Having written Saw VI, V and VI, Marcus Dunstan has lost none of his taste for gruesome bloody torture, invariably followed by gruesome bloody death. His directorial debut sees a man trying to escape from a locked house, full of fatal booby traps. It's like Home Alone reinvented as torture porn, but not entirely in a bad way.


Dunstan's track record isn't great, but he really knows how to hammer home horror. His tactic isn't to keep things off screen or use music to subtle effect, it's all about shoving the gore right in your face. Every dripping dribbling oozy last drop. And so the unsubtle experience begins, with an opening credits sequence right out of GCSE film school (big words and shouty music). Then we meet ex-con and builder Arkin (Stewart), and things become rather likeable.


You see, Arkin has a daughter, and a girlfriend. And they're in trouble with some loan sharks. So Arkin has no choice but to break into the house he's working on and steal the family's jewels to save his girlfriend's neck. But enough about that irrelevant backstory, Arkin is mid-heist when he realises that Michael (Reilly Burke) and Victoria (Roth) have fallen prey to the titular crazed sadist (Fernandez) and his sick plans. Will Arkin fight for his life? Sure. But he'll also go all paternal and try and save Michael and Victoria's young daughter, Hannah (Scott Collins), who's also in the building.


So that's OK then. Arkin's a nice guy. And Hannah's an innocent girl who deserves not to die. So far, so morally simple. Then the traps start clapping shut all over the place. Chandeliers carrying knives, carpets covered in superglue, windows laced with guillotines - it's one hell of a fun house the nameless bogeyman has set up undetected in an implausibly short time period. 


But once the bodily fluids start flying, you get distracted from the ridiculous plot holes and start focusing more on the cat-and-mouse game that unfolds. As Arkin creeps over creaky floorboards, the camera flying across rooms and through walls, Dunstan's dynamic direction makes for a terrifyingly tense (and mostly silent) middle section. The ending is mildly unsatisfying (the moral structure that's built up is rapidly dismantled), but it comes quick and fast, never letting the pace lag to anything lower than mental.

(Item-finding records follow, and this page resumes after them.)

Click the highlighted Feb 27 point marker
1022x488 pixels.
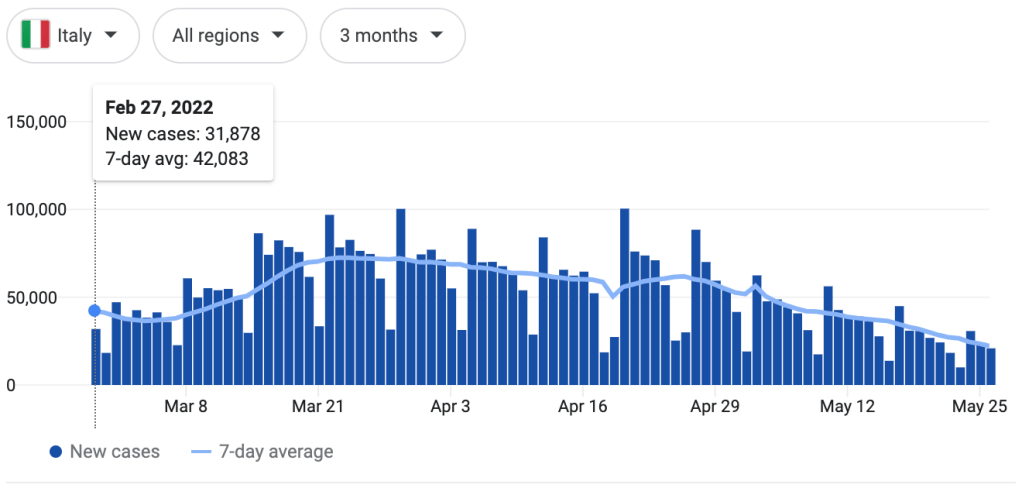click(95, 311)
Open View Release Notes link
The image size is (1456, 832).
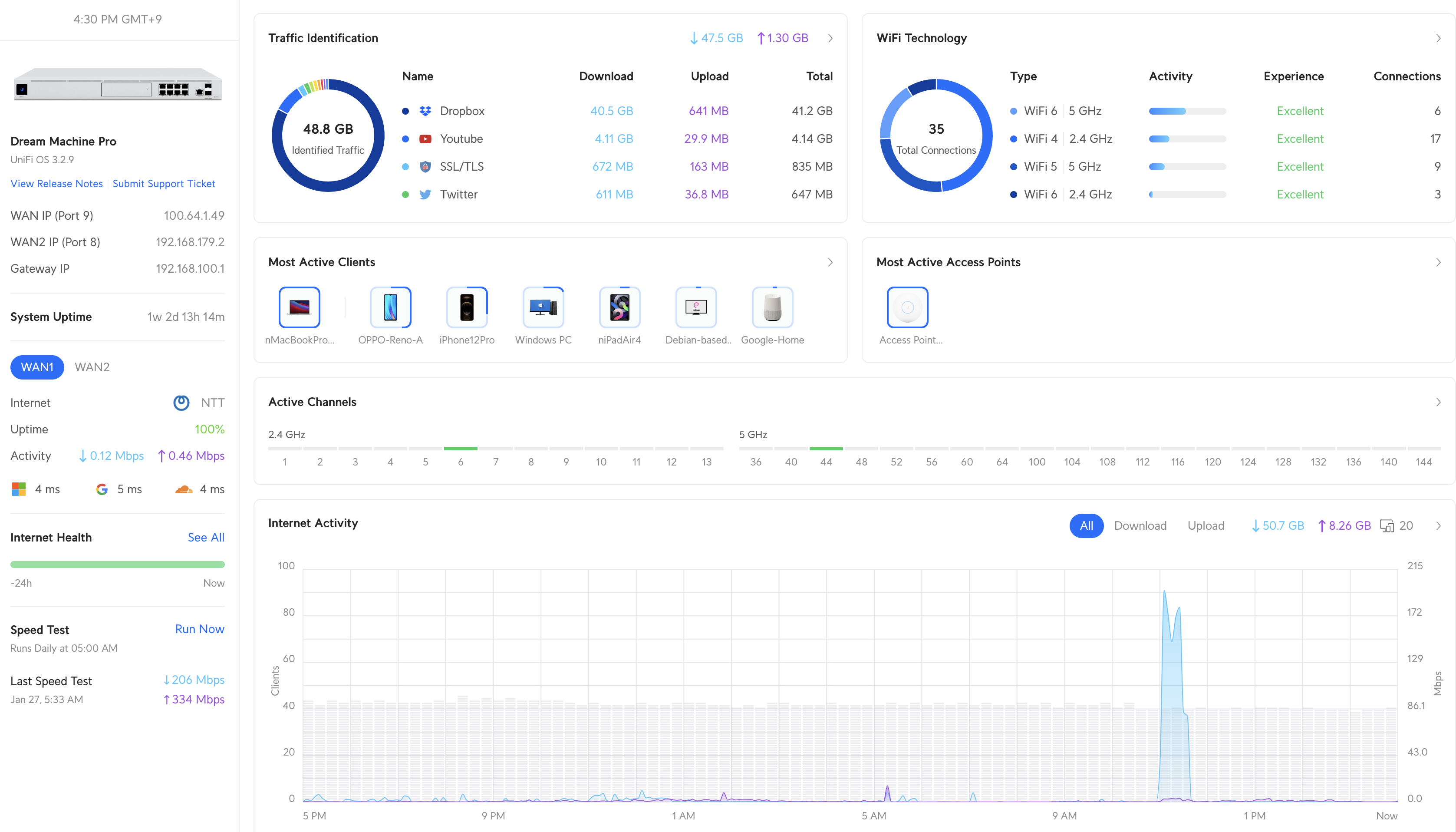pos(56,183)
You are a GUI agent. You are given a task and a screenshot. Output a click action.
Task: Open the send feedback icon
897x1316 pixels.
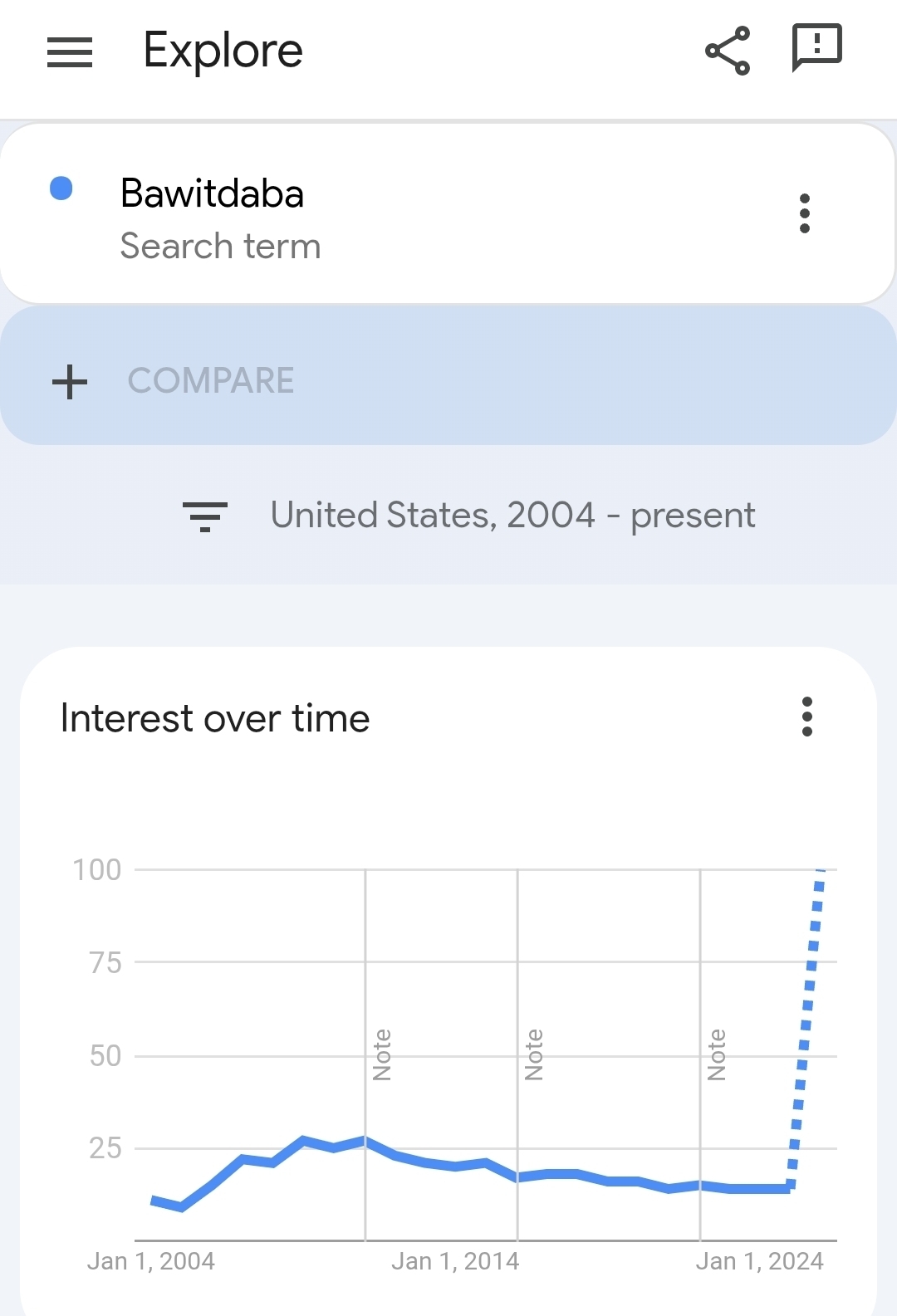817,48
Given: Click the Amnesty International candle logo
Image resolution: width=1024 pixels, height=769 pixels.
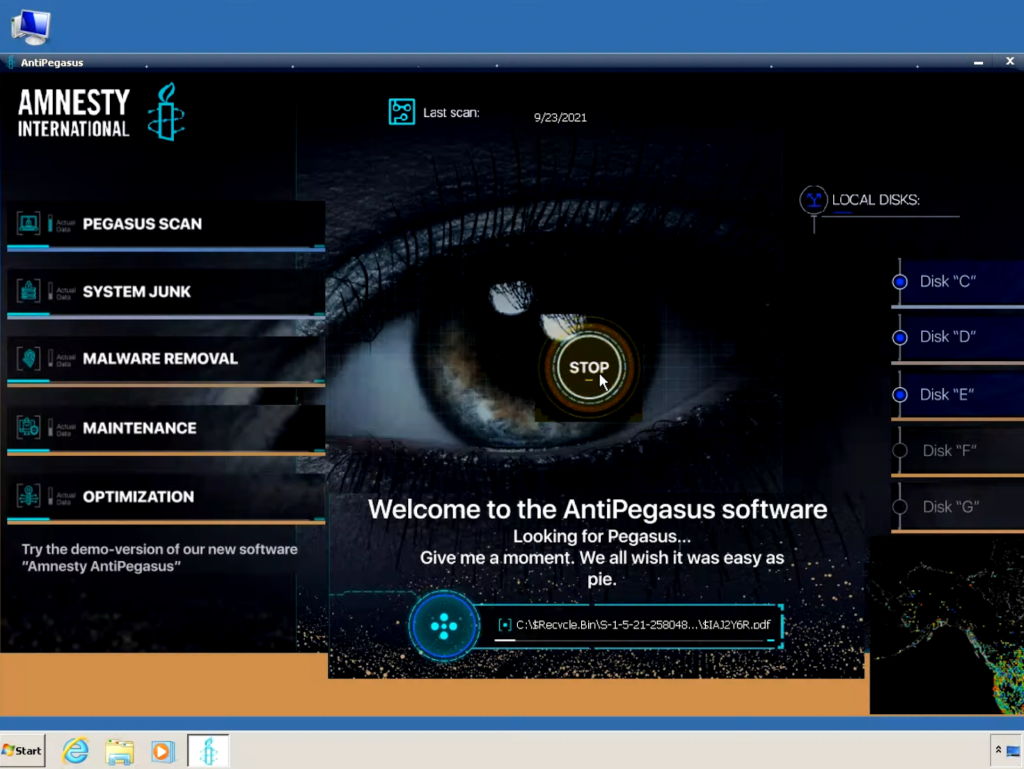Looking at the screenshot, I should (165, 112).
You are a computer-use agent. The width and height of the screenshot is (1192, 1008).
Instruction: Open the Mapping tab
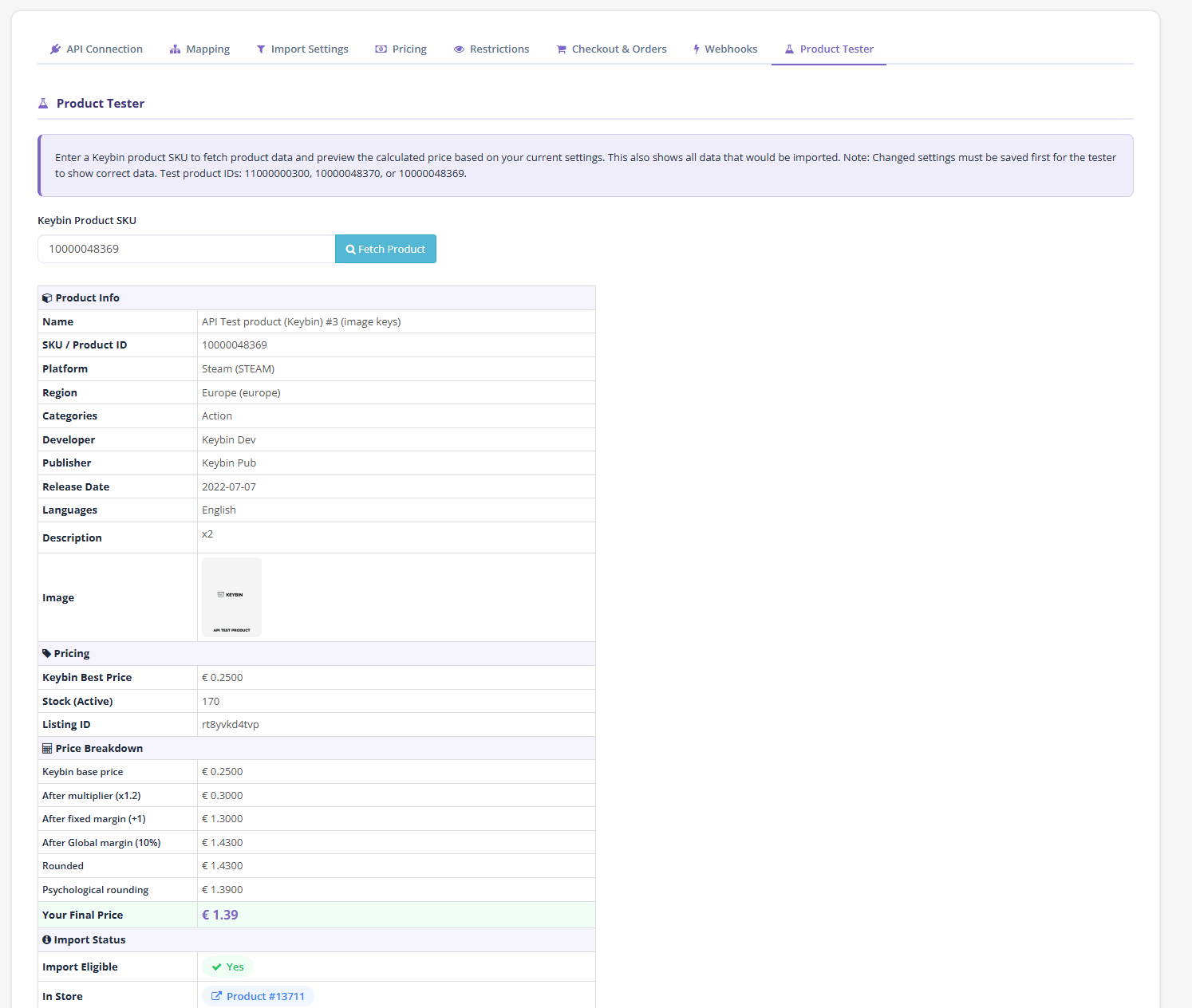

The result is a nasty, unsettling and frankly depraved piece of cinema - it's like a more adult version of David Fincher's Panic Room. It's disturbing to watch, but The Collector is undeniably riveting stuff. You can't look away even when you want to. And you do want to. Frequently. But if you can get past that squeamish barrier in your head, then you'll find a surprisingly engaging and - yes - enjoyable movie.


VERDICT


A grizzly 90 minutes of grimly executed gore. The Collector is horrible, but highly gripping.